=== Material provided ===

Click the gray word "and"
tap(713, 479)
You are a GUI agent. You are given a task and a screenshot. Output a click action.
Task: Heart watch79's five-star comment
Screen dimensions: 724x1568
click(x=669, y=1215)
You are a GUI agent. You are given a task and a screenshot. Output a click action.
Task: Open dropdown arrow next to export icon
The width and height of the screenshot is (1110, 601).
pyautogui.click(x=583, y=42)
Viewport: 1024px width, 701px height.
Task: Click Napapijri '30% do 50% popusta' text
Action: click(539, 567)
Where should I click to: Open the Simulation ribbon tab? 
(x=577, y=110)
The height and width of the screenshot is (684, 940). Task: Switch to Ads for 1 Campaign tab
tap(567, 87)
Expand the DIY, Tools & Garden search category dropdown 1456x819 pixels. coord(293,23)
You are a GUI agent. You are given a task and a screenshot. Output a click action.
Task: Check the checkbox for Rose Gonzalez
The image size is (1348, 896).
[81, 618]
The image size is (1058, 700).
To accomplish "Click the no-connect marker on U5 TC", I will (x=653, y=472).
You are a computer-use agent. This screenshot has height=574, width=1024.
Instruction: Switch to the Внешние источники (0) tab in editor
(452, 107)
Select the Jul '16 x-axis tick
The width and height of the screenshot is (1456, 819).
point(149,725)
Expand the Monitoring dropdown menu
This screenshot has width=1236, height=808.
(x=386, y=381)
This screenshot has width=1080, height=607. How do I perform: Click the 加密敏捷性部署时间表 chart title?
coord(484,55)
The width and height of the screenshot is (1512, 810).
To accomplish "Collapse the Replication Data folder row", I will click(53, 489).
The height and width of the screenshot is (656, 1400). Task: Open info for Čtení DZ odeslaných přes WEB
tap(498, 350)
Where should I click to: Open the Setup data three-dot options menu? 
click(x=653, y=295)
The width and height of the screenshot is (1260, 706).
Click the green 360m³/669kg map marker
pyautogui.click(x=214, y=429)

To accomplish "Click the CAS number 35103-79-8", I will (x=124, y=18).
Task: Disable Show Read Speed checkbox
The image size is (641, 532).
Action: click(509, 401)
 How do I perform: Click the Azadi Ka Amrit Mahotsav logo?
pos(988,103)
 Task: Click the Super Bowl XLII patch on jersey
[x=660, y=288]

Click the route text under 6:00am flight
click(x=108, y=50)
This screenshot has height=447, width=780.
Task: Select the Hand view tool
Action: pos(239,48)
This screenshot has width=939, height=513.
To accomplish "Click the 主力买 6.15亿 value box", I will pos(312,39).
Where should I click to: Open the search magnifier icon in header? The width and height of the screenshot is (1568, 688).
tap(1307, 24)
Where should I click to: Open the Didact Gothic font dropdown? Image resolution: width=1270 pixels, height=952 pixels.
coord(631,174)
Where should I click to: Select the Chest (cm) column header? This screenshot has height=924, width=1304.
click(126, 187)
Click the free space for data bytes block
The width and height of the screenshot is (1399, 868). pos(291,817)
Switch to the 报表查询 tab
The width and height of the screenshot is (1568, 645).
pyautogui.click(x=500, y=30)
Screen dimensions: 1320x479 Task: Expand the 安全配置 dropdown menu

===

Challenge
Convert the records above into a Markdown table with the columns Row and Line. Put one line in each row, number the rows in order, and leave out blank lines.

Result
| Row | Line |
|---|---|
| 1 | Click the gray word "and" |
| 2 | tap(713, 479) |
| 3 | You are a GUI agent. You are given a task and a screenshot. Output a click action. |
| 4 | Task: Heart watch79's five-star comment |
| 5 | Screen dimensions: 724x1568 |
| 6 | click(x=669, y=1215) |
| 7 | You are a GUI agent. You are given a task and a screenshot. Output a click action. |
| 8 | Task: Open dropdown arrow next to export icon |
| 9 | The width and height of the screenshot is (1110, 601). |
| 10 | pyautogui.click(x=583, y=42) |
| 11 | Viewport: 1024px width, 701px height. |
| 12 | Task: Click Napapijri '30% do 50% popusta' text |
| 13 | Action: click(539, 567) |
| 14 | Where should I click to: Open the Simulation ribbon tab?  |
| 15 | (x=577, y=110) |
| 16 | The height and width of the screenshot is (684, 940). Task: Switch to Ads for 1 Campaign tab |
| 17 | tap(567, 87) |
| 18 | Expand the DIY, Tools & Garden search category dropdown 1456x819 pixels. coord(293,23) |
| 19 | You are a GUI agent. You are given a task and a screenshot. Output a click action. |
| 20 | Task: Check the checkbox for Rose Gonzalez |
| 21 | The image size is (1348, 896). |
| 22 | [81, 618] |
| 23 | The image size is (1058, 700). |
| 24 | To accomplish "Click the no-connect marker on U5 TC", I will (x=653, y=472). |
| 25 | You are a computer-use agent. This screenshot has height=574, width=1024. |
| 26 | Instruction: Switch to the Внешние источники (0) tab in editor |
| 27 | (452, 107) |
| 28 | Select the Jul '16 x-axis tick |
| 29 | The width and height of the screenshot is (1456, 819). |
| 30 | point(149,725) |
| 31 | Expand the Monitoring dropdown menu |
| 32 | This screenshot has width=1236, height=808. |
| 33 | (x=386, y=381) |
| 34 | This screenshot has width=1080, height=607. How do I perform: Click the 加密敏捷性部署时间表 chart title? |
| 35 | coord(484,55) |
| 36 | The width and height of the screenshot is (1512, 810). |
| 37 | To accomplish "Collapse the Replication Data folder row", I will click(53, 489). |
| 38 | The height and width of the screenshot is (656, 1400). Task: Open info for Čtení DZ odeslaných přes WEB |
| 39 | tap(498, 350) |
| 40 | Where should I click to: Open the Setup data three-dot options menu?  |
| 41 | click(x=653, y=295) |
| 42 | The width and height of the screenshot is (1260, 706). |
| 43 | Click the green 360m³/669kg map marker |
| 44 | pyautogui.click(x=214, y=429) |
| 45 | To accomplish "Click the CAS number 35103-79-8", I will (x=124, y=18). |
| 46 | Task: Disable Show Read Speed checkbox |
| 47 | The image size is (641, 532). |
| 48 | Action: click(509, 401) |
| 49 |  How do I perform: Click the Azadi Ka Amrit Mahotsav logo? |
| 50 | pos(988,103) |
| 51 |  Task: Click the Super Bowl XLII patch on jersey |
| 52 | [x=660, y=288] |
| 53 | Click the route text under 6:00am flight |
| 54 | click(x=108, y=50) |
| 55 | This screenshot has height=447, width=780. |
| 56 | Task: Select the Hand view tool |
| 57 | Action: pos(239,48) |
| 58 | This screenshot has width=939, height=513. |
| 59 | To accomplish "Click the 主力买 6.15亿 value box", I will pos(312,39). |
| 60 | Where should I click to: Open the search magnifier icon in header? The width and height of the screenshot is (1568, 688). |
| 61 | tap(1307, 24) |
| 62 | Where should I click to: Open the Didact Gothic font dropdown? Image resolution: width=1270 pixels, height=952 pixels. |
| 63 | coord(631,174) |
| 64 | Where should I click to: Select the Chest (cm) column header? This screenshot has height=924, width=1304. |
| 65 | click(126, 187) |
| 66 | Click the free space for data bytes block |
| 67 | The width and height of the screenshot is (1399, 868). pos(291,817) |
| 68 | Switch to the 报表查询 tab |
| 69 | The width and height of the screenshot is (1568, 645). |
| 70 | pyautogui.click(x=500, y=30) |
| 71 | Screen dimensions: 1320x479 Task: Expand the 安全配置 dropdown menu |